The chart is thickly blanketed with soundings, suggesting the high volume of shipping that sails near the islands, as well as the tricky navigation of the passages between them. Lines show the easiest passage between landmasses, with obstructions like sandbars and shoals clearly marked. Letters indicate the quality of the bottom, ranging from sandy to rocky. The topography of the islands is also shown in detail, especially settlements and ridges.

The Virgin Islands in the early modern period

The group of islands that make up the Virgin Islands, to the east of Puerto Rico, were originally inhabited by the Arawak and then the Carib peoples. These populations were decimated after European contact; practically all perished from disease, enslavement, and extermination by the end of the sixteenth century.

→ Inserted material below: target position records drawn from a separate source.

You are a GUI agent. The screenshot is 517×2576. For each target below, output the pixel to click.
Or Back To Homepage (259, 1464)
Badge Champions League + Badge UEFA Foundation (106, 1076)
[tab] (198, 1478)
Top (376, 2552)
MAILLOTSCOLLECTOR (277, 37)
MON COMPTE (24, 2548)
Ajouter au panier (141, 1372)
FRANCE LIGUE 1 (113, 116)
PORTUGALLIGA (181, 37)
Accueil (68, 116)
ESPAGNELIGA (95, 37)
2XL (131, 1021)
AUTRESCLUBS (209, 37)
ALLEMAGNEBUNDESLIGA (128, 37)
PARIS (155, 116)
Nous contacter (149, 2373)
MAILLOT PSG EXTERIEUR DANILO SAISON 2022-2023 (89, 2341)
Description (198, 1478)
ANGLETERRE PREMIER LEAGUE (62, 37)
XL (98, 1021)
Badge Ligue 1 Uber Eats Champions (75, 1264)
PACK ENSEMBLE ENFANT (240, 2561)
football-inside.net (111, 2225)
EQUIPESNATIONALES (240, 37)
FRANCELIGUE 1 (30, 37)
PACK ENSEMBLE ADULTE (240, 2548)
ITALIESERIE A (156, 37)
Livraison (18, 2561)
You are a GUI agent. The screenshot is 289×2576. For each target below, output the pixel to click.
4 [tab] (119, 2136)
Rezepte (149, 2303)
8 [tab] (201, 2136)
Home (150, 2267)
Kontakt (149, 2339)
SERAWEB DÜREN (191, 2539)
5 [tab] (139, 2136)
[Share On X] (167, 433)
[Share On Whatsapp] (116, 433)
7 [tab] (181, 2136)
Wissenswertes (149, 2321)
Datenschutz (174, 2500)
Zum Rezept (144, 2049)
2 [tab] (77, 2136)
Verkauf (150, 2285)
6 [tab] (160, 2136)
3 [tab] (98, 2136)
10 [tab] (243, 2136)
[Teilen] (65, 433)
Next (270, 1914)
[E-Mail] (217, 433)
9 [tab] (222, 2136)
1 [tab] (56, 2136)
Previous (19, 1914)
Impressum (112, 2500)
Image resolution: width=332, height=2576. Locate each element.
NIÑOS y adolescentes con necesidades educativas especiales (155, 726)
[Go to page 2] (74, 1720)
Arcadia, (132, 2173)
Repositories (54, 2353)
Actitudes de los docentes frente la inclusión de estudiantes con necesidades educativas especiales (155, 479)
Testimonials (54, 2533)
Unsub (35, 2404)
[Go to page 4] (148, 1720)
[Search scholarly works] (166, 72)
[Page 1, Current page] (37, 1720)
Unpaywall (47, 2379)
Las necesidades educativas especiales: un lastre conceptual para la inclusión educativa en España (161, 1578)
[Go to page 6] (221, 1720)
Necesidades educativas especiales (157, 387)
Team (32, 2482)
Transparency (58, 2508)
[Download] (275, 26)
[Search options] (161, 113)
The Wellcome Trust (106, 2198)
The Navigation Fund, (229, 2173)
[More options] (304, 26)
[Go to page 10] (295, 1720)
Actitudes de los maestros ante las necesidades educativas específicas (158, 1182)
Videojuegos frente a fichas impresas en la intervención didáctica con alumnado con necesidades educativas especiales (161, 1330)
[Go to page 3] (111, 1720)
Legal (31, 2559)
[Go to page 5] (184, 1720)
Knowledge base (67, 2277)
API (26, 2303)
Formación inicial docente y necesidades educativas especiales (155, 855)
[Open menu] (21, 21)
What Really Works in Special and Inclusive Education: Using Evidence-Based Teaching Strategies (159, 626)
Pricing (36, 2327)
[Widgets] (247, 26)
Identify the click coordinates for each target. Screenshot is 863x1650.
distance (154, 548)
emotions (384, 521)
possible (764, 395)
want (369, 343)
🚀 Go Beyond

Columbus landed on the islands in 1493, naming them after St. Ursula and the 11,000 virgins. Although the islands changed hands many times, most of the Virgin Islands were controlled by the Danish, British, or Spanish from the late-fifteenth to the mid-nineteenth centuries.  

As an example, Tortola was settled in 1648 by Dutch buccaneers who were then displaced by English planters. They set up plantation agriculture worked by enslaved people of African origin and descent. The descendants of the enslaved make up the bulk of the population today.  

St. Thomas, by contrast, was claimed by the Danes in 1666 and they declared the island a colony five years later. They introduced slavery to the island; enslaved Africans produced cane, indigo, sugar, and cotton. In 1684 the Danes claimed nearby St. John and began to colonize it in 1717. However, the Danes abandoned St. John after a slave uprising in 1733.

The British briefly occupied the Danish West Indies in the early nineteenth century, as part of the Napoleonic Wars, and the slave trade was abolished in 1803. The British returned from 1807 to 1815, when the Danes again won control. Slavery was abolished in 1848.

Reference
KAP
Direccion Hidrografica de Madrid Biography

The Dirección de Hidrografía, or the Directorate of Hydrographic Works, was established in 1797. Its roots were in the Casa de Contratación, founded in 1503 in Sevilla, which housed all the charts of the Spanish Empire and oversaw the creation and maintenance of the padrón real, the official master chart. The Casa, now in Cadiz, was shuttered in 1790, but Spain still needed a hydrographic body. In response, the Dirección was created in 1797. One of its first projects was the publication of charts from the Malaspina Expedition (1789-1794). The Dirección oversaw not only publication, but also surveying. The Dirección was abolished in the early twentieth century, when their work was distributed to other organizations.